# Task objective
Set down, exactly as written, the lines from the line holding "Given: Open the 虚拟机(M) menu" to the end of the data, inclusive, skipping any pictures.

(Supplied records begins)

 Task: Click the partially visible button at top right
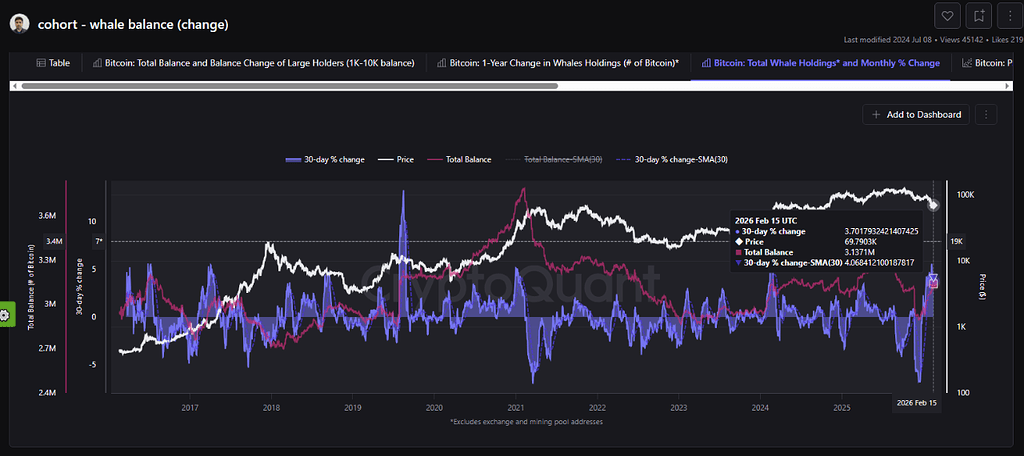pos(1009,15)
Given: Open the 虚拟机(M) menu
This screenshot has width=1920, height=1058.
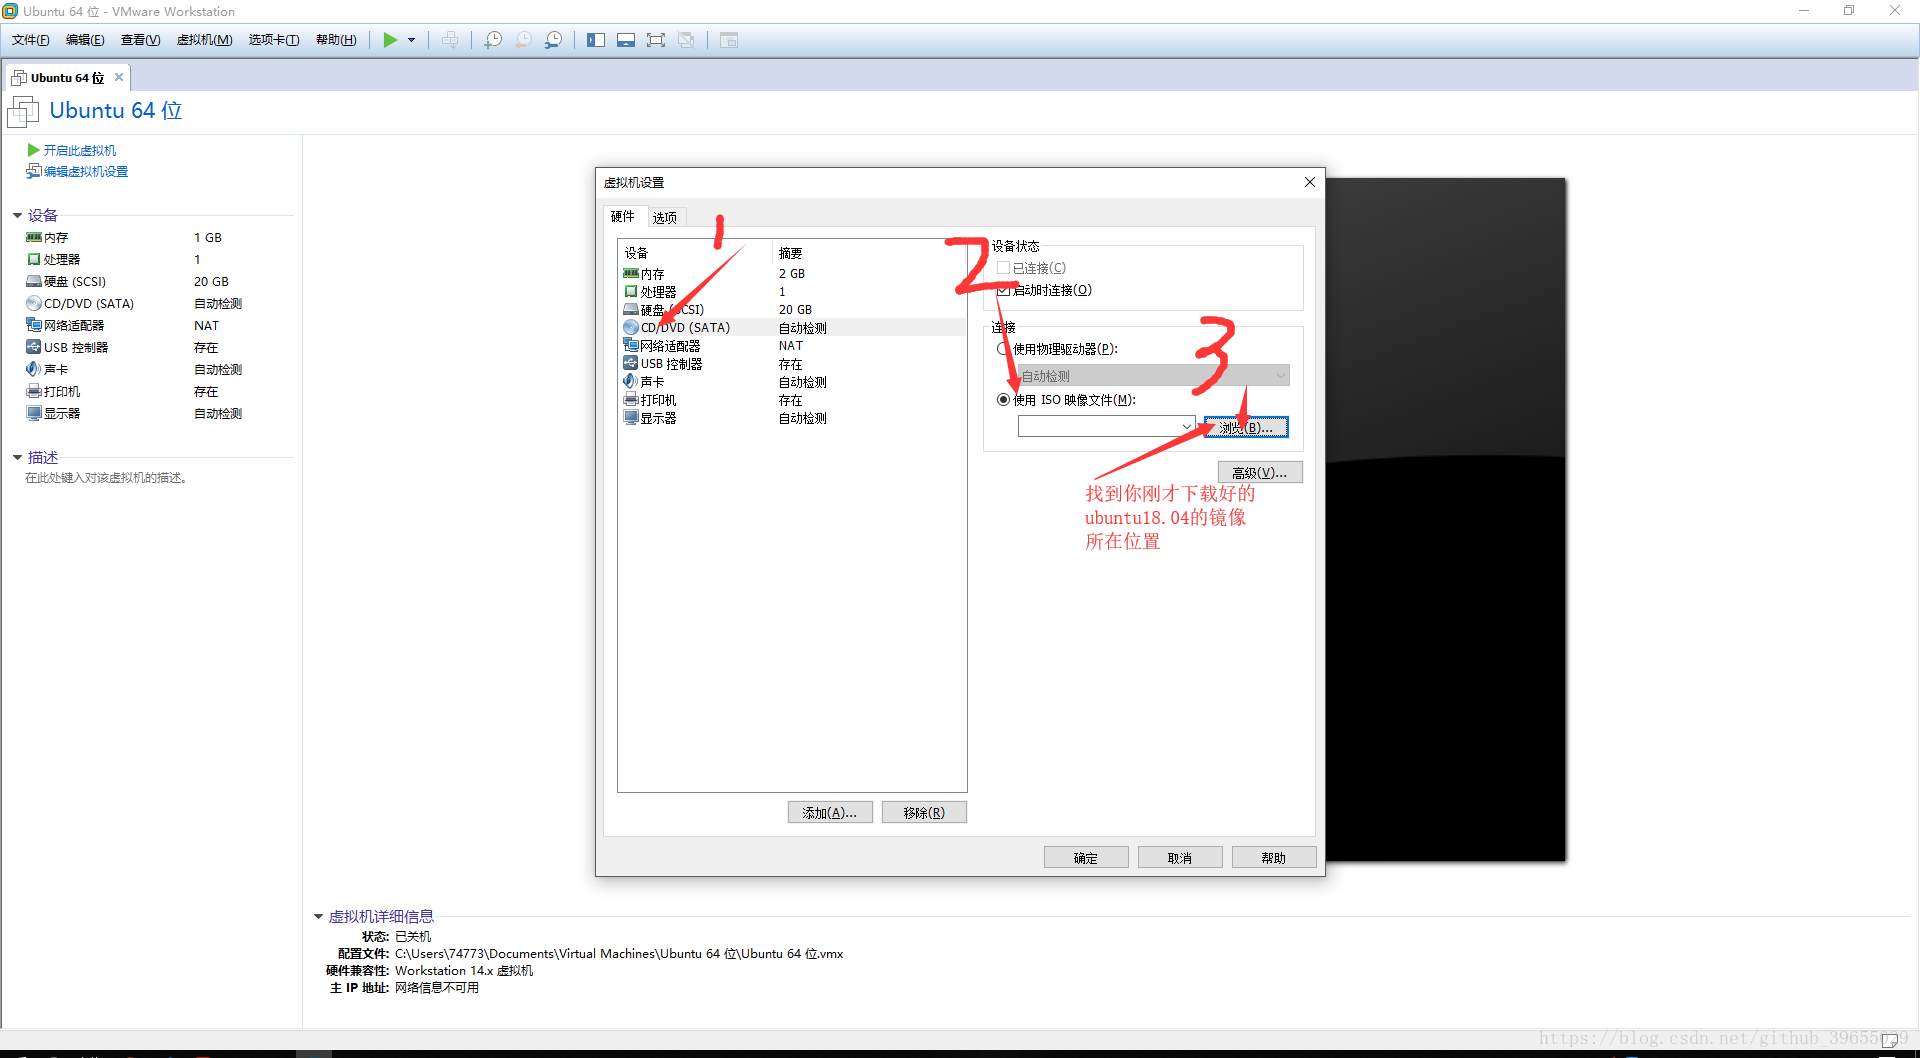Looking at the screenshot, I should pyautogui.click(x=204, y=40).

(Supplied records ends)

# Result for this exercise
Given: Open the 虚拟机(M) menu
This screenshot has width=1920, height=1058.
Looking at the screenshot, I should pyautogui.click(x=204, y=40).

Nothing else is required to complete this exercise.